Journal Club: July 10 2024

Published July 10, 2024


This is a collection of writing that I have enjoyed this week. All the headings are clickable links to the writing.

Approaching Human Level Forecasting with LLMs

Me and a few others at non-trivial referenced this paper for the Metaculus forecasting contest. Really fun to implement, easy one day build, and with Claude + prompting, the fine-tuning aspect is mostly unecessary. I don't have a brier score for our model yet.

Refusal in LLMs is mediated by a single direction

Just how weak are LLM protections? We knew they could be tuned out for a while, but their refusal to obey harmful instructions is a single, easily interpretable direction in activation space. I know that this shows that our current safety techniques are weak, but I'm not sure how it reflects on the nature of LLMs learning when to refuse directions.

Extrinsic Hallucinations in LLMs

It's a Lilian Weng article! Do I need to say more? Great read, but rather long.

Differentiable Sparse Solvers

Cool read for a scientific computing project I'm working on. Fun blog in general.

ReFT: Representation Finetuning for Language Models

A more extreme version of PeFT, where the number of learned parameters can be reduced significantly.

JAX FDM: A differentiable solver for inverse form-finding

Same scientific computing project, but this is pre-implemented. Very cool results using the solver!

200 Concrete Open Problems in Mech Interp

Nanda's great introductory blog. I come back to this really often, so much low hanging fruit here.

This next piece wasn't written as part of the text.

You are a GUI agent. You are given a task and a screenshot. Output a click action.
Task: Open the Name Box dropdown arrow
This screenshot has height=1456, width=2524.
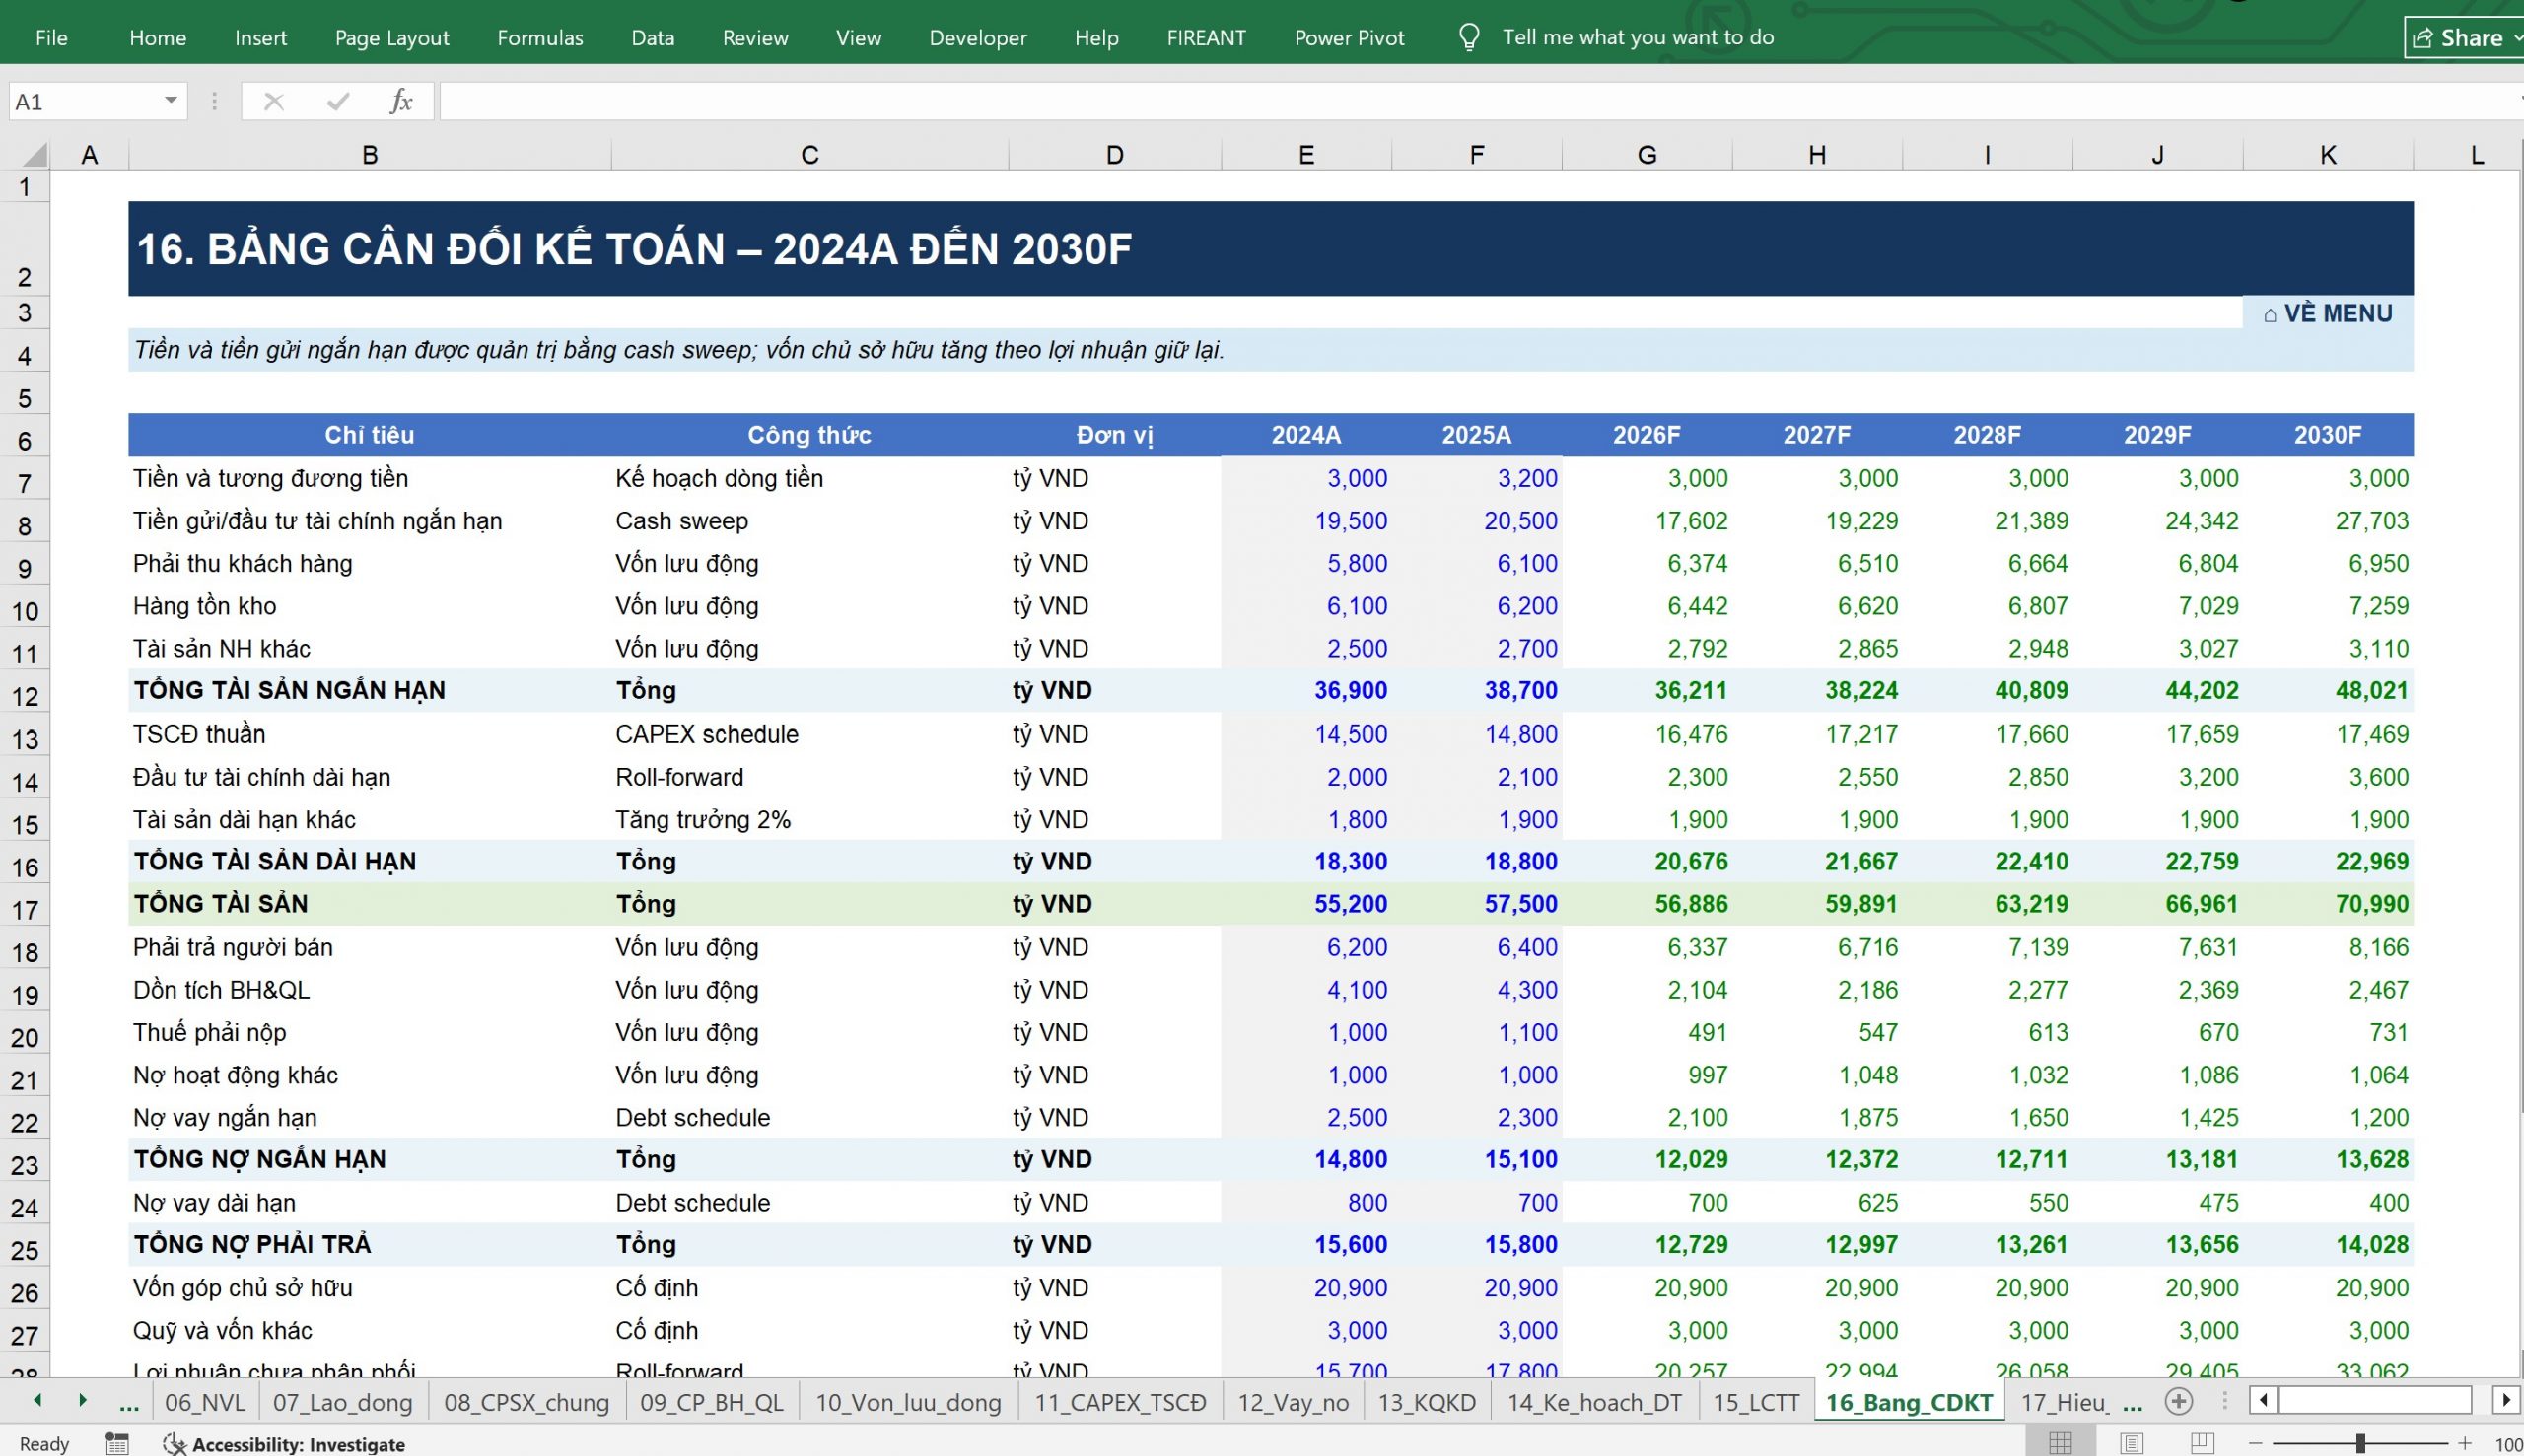(171, 101)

Fine-tuning is not sufficient for capability elicitation

Large language models cannot convert between two complex representations of data. However, I have seen papers that they do transform small chunks of data to more favorable representations. This seems like a good topic to investigate, namely is there a set of features and neurons that lead to these features transforming, and can you merge in more of these features to have more representation transformation?

Understanding Addition in Transformers

One of the problems from the aforementioned Nanda blog, where they explore phase changes in addition in transformers. Cool read, though I think that there is still more here to be milked.

Interpreting and Steering Features in Images

SAEs on images! There is a gorilla feature here, so you can make images more or less gorilla-y

Contra: Bottleneck T5 Text Autoencoder.ipynb

My first introduction to autoencoders months ago, and I still use it to experiment.